Changqing Ji; Yu Li; Wenming Qiu; Awada, U.; Keqiu Li, "Big Data Processing in Cloud Computing Environments," Pervasive Systems, Algorithms and Networks (ISPAN), 2012 12th International Symposium on , vol., no., pp.17,23, 13-15 Dec. 2012
doi: 10.1109/I-SPAN.2012.9

Key points:

• Effective management and analysis of large-scale data poses an interesting and critical challenge.
• PROBLEM:
• DBMS’s are not suitable for processing extremely large scale data.
• A Big Data platform is needed.
• CONTRIBUTION: 
• Provides status of big data studies and related works which provides general view of big data management technologies and applications.
• Provides overview of major approaches of big data such as MapReduce
• Discusses open issues and challenges of processing big data in terms of three aspects, namely; big data storage, analysis and security.
• Strengths/Weakness:
• Provides good overview and definition of big data
• Provides good up-to-date current research of big data
• Slightly difficult to understand.

Zeeshan Pervez, Asad M. Khattak, Sungyoung Lee, Young-Koo Lee, Eui-Nam Huh: Oblivious access control policies for cloud based data sharing systems. Computing (2012) Journal Article: 1-24

Key points:

• How to hide access control policies from the Cloud
• PROBLEM:
• Revealing ACP and access parameters to Cloud loses its efficacy
• Important to design a system that can ensure end-to-end privacy, involving ACP, access parameters and outsourced data
• CONTRIBUTION: 
• A new access control mechanism called Oblivious Access Control Policy Evaluation (O-ACE) where ACP and access parameters are concealed from the cloud
• O-ACE ensures end-to-end privacy using standard cryptographic primitives
• O-ACE has been implemented in Google Cloud using Google App Engine.
• Strengths/Weakness:
• Many works do not focus on protecting ACP, and hence this is a useful and interesting paper.
• Very easy to understand paper with good flow

Mohamed Meky, Amjad Ali: A Novel and Secure Data Sharing Model with Full Owner Control in the Cloud Environment. International Journal of Computer Science and Information Security Vol. 9 No. 6 (2011): 12 - 17

Key points:

• How to provide data owner control over data in the Cloud in terms of confidentiality and integrity.
• PROBLEM:
• Security threats of unauthorised data access, compromised data integrity and confidentiality, less direct control of data by data owners over data stored in the Cloud.
• CONTRIBUTION: 
• A secure model that allows the data owner to have full control to grant or deny data sharing in the Cloud environment.
• The model ensures confidentiality and integrity, and prevents Cloud providers from revealing data to unauthorised users.
• The model can be implemented for several applications using a variety of data formats and any encryption algorithm.
• Strengths/Weakness:
• Data is kept secret from the Cloud provider and unauthorised users quite well.
• Data integrity is also guaranteed quite well although other attacks such as forgery can still compromise integrity.
• The data owner is required to store every users secrets and keys. This can become highly inefficient when data owners want to share data with millions of users.
• Does not provide data owner the level of control of how their data is to be used and prevent copying, redistributing, etc.

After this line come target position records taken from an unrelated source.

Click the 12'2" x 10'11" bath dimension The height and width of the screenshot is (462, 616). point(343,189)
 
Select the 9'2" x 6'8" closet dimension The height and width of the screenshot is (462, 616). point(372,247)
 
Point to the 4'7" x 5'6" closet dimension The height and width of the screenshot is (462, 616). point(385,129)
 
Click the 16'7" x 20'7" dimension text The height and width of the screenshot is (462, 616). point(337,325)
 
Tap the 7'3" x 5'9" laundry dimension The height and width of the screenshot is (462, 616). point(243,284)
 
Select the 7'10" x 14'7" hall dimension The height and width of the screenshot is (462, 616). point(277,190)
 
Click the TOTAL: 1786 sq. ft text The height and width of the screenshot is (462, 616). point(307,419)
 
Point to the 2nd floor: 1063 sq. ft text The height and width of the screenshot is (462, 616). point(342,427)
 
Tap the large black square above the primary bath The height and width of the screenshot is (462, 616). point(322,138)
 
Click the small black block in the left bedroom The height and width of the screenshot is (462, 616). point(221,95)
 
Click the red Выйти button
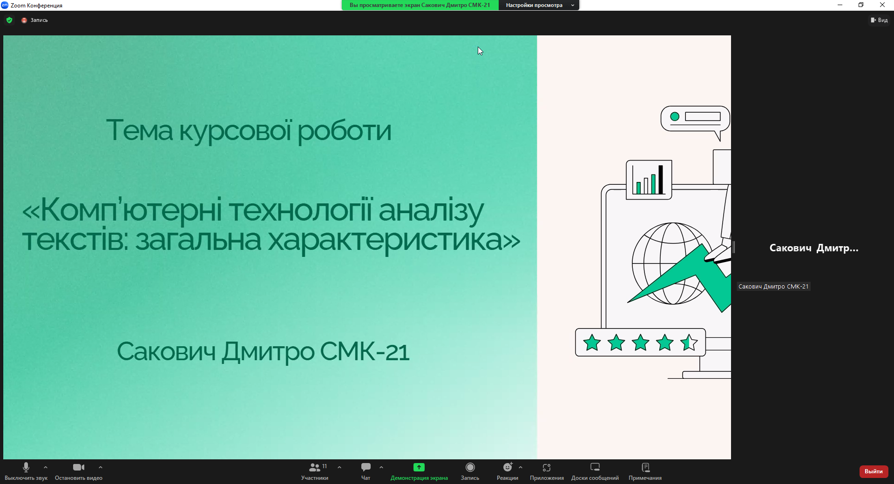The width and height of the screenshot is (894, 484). pyautogui.click(x=874, y=471)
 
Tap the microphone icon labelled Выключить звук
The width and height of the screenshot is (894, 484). pyautogui.click(x=26, y=467)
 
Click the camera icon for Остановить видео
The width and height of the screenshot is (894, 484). pyautogui.click(x=79, y=467)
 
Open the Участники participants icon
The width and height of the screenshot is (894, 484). pyautogui.click(x=315, y=467)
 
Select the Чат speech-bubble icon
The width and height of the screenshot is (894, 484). pyautogui.click(x=366, y=467)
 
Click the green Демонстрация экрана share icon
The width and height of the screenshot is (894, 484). pyautogui.click(x=419, y=467)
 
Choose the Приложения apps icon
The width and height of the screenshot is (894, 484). pyautogui.click(x=547, y=467)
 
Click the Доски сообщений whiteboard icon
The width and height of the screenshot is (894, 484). pyautogui.click(x=595, y=467)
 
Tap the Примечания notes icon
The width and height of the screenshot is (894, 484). pyautogui.click(x=645, y=467)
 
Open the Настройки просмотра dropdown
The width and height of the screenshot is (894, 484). pyautogui.click(x=539, y=5)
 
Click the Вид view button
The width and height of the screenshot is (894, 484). pyautogui.click(x=879, y=20)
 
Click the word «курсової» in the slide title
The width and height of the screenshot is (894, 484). pyautogui.click(x=235, y=131)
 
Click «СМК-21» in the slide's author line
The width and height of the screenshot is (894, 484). pyautogui.click(x=365, y=351)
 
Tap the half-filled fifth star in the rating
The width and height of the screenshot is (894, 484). pyautogui.click(x=689, y=343)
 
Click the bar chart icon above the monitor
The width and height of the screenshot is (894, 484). pyautogui.click(x=649, y=180)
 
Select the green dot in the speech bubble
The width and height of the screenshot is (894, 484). pyautogui.click(x=675, y=117)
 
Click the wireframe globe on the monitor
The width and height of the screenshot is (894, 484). pyautogui.click(x=672, y=263)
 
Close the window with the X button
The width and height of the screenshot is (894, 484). pyautogui.click(x=882, y=5)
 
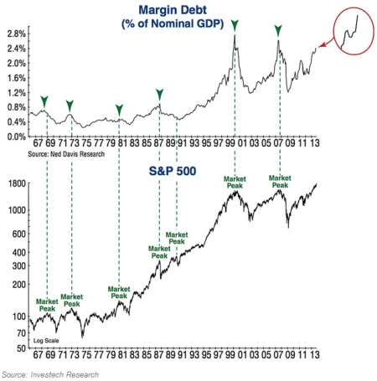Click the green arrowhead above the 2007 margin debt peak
tap(278, 30)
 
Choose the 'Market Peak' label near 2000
tap(237, 182)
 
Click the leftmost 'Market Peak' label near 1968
tap(47, 305)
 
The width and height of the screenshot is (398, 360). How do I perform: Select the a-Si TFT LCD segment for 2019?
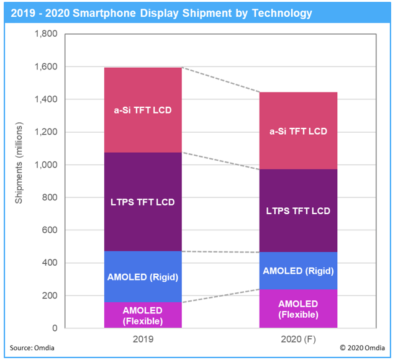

ACM CCS '13 Conference Paper:

• Paper rejected due to low novelty. 
• Paper updated thanks to useful feedback from reviewers.
• New paper now submitted to IEEE Big Data Conference (http://www.swinflow.org/confs/bdds2013/)

FGCS eHealth Journal paper:

• Submitted new revision and waiting on outcome.

Book chapter:

• Submitted camera-ready proof of paper and awaiting results.